Under the former, ratios are calculated on the basis of consolidated statements of the industry.

But though these ratios may be considered appropriate for studying the position of industry as a whole, doubts remain about the efficacy of the same for vertical comparison, as they suffer, first, from the limitation that these ratios merge together with financial items of different units in the industry as if they are inter­dependent and related to one another, whereas, in reality, these units are independent.

And secondly, from the fact, that, they do not allow for testing of ratios to see whether they are representative of the ratios of the units belonging to the industry.

Under the later method, (ii), Standard Industry Ratios are computed as average of ratios worked out for different units of an industry individually. These ratios are said to be free from the limitations found in the ratios calculated under the former method, viz.
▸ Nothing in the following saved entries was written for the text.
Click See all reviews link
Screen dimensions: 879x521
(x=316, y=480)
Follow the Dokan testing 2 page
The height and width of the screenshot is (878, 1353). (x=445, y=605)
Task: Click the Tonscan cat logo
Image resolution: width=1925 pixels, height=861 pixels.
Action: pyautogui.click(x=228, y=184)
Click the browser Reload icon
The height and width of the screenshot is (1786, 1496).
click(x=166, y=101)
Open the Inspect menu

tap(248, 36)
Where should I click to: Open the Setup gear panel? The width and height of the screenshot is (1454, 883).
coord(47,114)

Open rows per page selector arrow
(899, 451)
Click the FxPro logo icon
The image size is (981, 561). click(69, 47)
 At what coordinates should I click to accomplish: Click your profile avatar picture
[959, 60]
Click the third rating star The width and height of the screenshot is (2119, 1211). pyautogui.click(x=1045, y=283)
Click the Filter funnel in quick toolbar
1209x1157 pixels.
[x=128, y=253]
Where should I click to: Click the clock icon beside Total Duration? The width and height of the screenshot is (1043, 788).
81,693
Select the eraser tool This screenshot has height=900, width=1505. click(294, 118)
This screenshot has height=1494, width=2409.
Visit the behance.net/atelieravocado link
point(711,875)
Average ratios based on consolidated statement of the industry.

Further, as these ratios represent the average relationship and, therefore, their validity can be evaluated on the basis of ratios computed for individual units. Moreover, to make these ratios more meaningful, it is possible under this method to prescribe the tolerance limit.

From what have hitherto been said regarding the establishment of Standard or Normal ratios, it appears that Industry Average ratios based on the ratios’ computed in different units of the industry, is probably the best one so far as the vertical comparison is concerned.